Last week Vermont’s House of Representatives passed a budget increasing general fund spending by 4.8 percent, or $67.8 million, and accomplished this in part by raising income taxes by $33 million. In the media, there was much talk about $53 million in “cuts”, but few found it ironic, nor did they explain, how a 2016 budget increase of $67.8 million over 2015 could simultaneously be cut by $53 million. To many, a “cut” no longer means a reduction in amount. Now it means a reduction in hypothetical increases that in reality never existed and were never subject to any act of the legislature. With this new logic, legislators can claim that a budget increase of say, 8 percent, was actually a “cut” because the increase might have been 10 percent. The new era of “messaging” and “branding” is upon us.
With regard to the $33 million tax increase, words and deeds don’t match. VT Digger wrote this profile of the thinking of Rep. Janet Ancel, Chair of the House Ways and Means Committee regarding the tax increase.
““I think it’s more equitable,” she said, and makes an already progressive income tax structure more so. People at all income levels itemize deductions, but they tend to be most valuable for high earners, Ancel said. As wages have stagnated for middle-income people, the deductions have further “skewed” toward high-income people, who have seen their wages grow, she said.”
As the Tax Department data above reveals, the wages (income) of high-income filers stagnated, for some dramatically, right along with those of the rest of Vermonters. Further, the tax bill that Rep. Ancel sponsored and the House passed is a big hit to both high income taxpayers as well as middle income taxpayers.
Those earning between $500,000 and $1 million who itemize will pay more, amounting to an 11 percent tax increase and a 19.6 percent increase for filers who itemize above $1 million. These increases total $7.4 million and will certainly put a dent in charitable giving as deductions for mortgage interest, property taxes and medical bills will take precedence over more optional charitable gifts.

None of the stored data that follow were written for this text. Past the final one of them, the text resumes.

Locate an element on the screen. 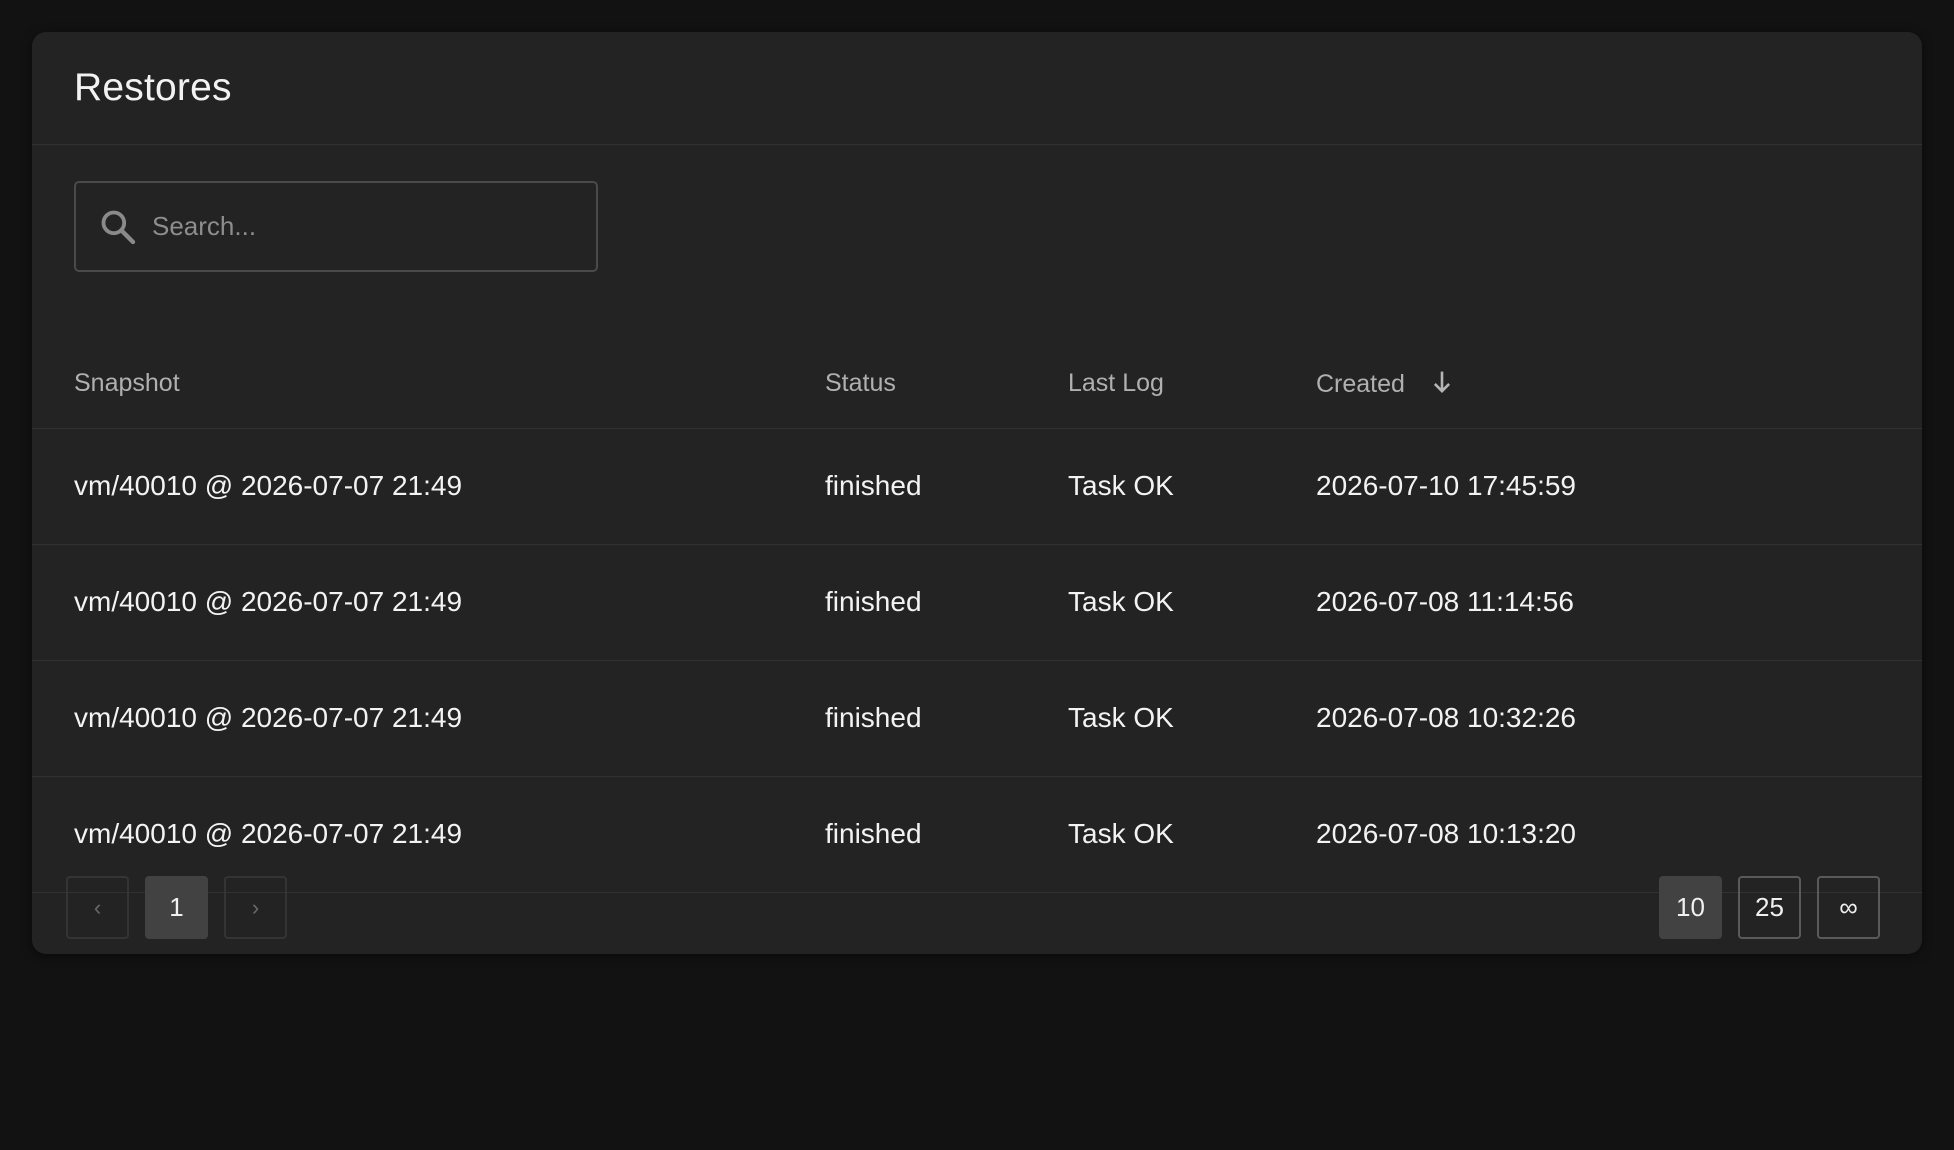 The width and height of the screenshot is (1954, 1150). cell-created: 2026-07-08 10:13:20 is located at coordinates (1446, 834).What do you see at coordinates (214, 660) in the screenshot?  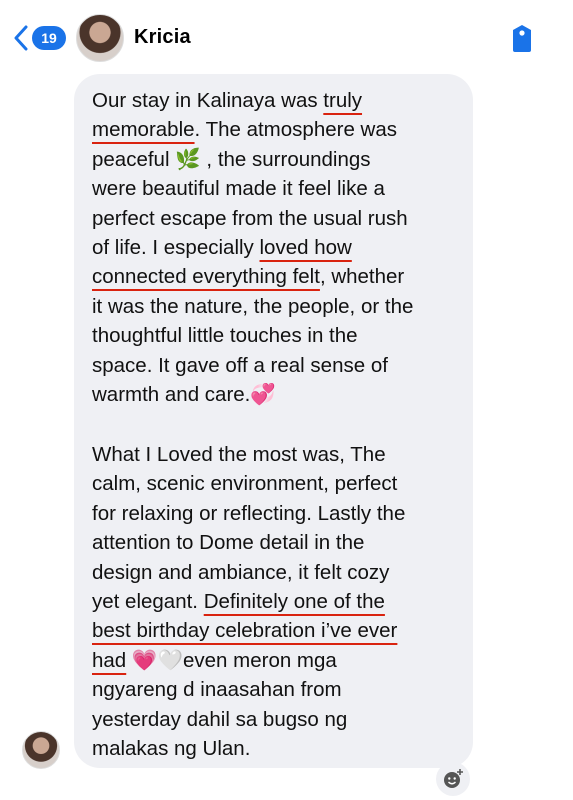 I see `message-line: had 💗🤍even meron mga` at bounding box center [214, 660].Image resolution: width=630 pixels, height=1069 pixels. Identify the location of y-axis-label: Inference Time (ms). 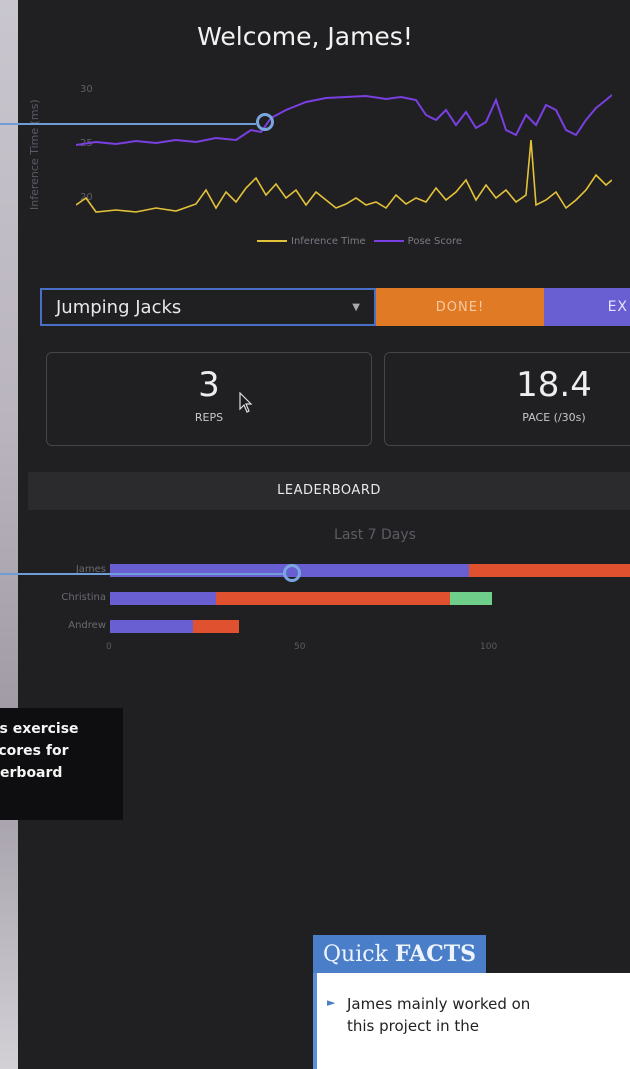
(34, 154).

Further, filers who itemize between $25,000 and $150,000 (it’s estimate there will be 67,700 of these) will also feel the tax bite with increases ranging from 8.4 percent to 9.5 percent and totaling $13.3 million. That’s $13.3 million that Vermont’s middle class won’t spend on middle class priorities.

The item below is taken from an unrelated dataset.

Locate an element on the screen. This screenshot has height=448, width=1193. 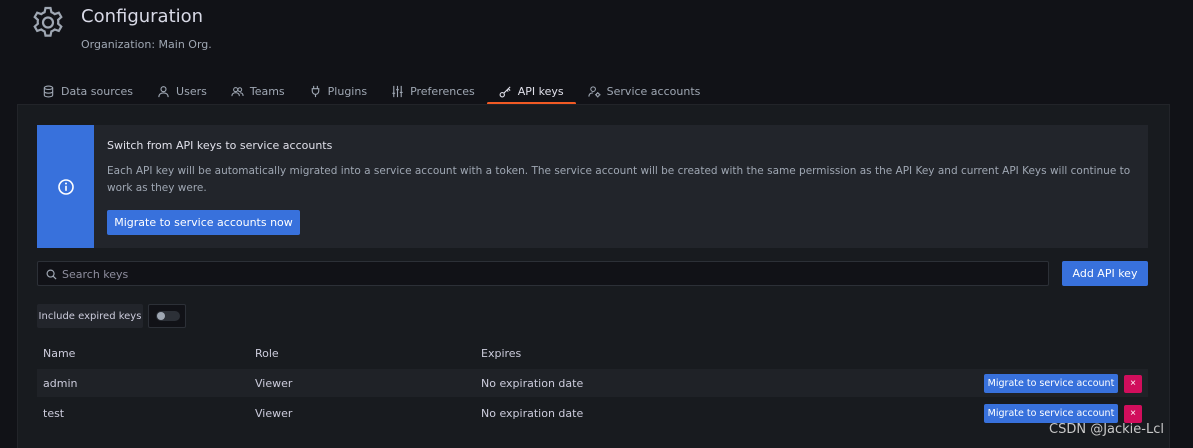
tab-label: Service accounts is located at coordinates (654, 91).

The structural problem here is clear. With state general fund spending growing in recent years at near 5 percent, revenues driven by underlying economic growth in the 2 to 3 percent range can’t keep pace. The result is that legislators and the Governor need tax increases to plug the gap; this year and likely next year as another “budget gap” is already predicted for fiscal 2017. Unfortunately, Vermont is not as well populated with high income tax payers as other states. Thus the pockets of the middle class, including those of state employees, need to be picked as well to pay for the budgets of our legislators and Governor.
This commentary is by Tom Pelham, formerly finance commissioner in the Dean administration, tax commissioner in the Douglas administration, a state representative elected as an independent and who served on the Appropriations Committee, and now a co-founder of Campaign for Vermont.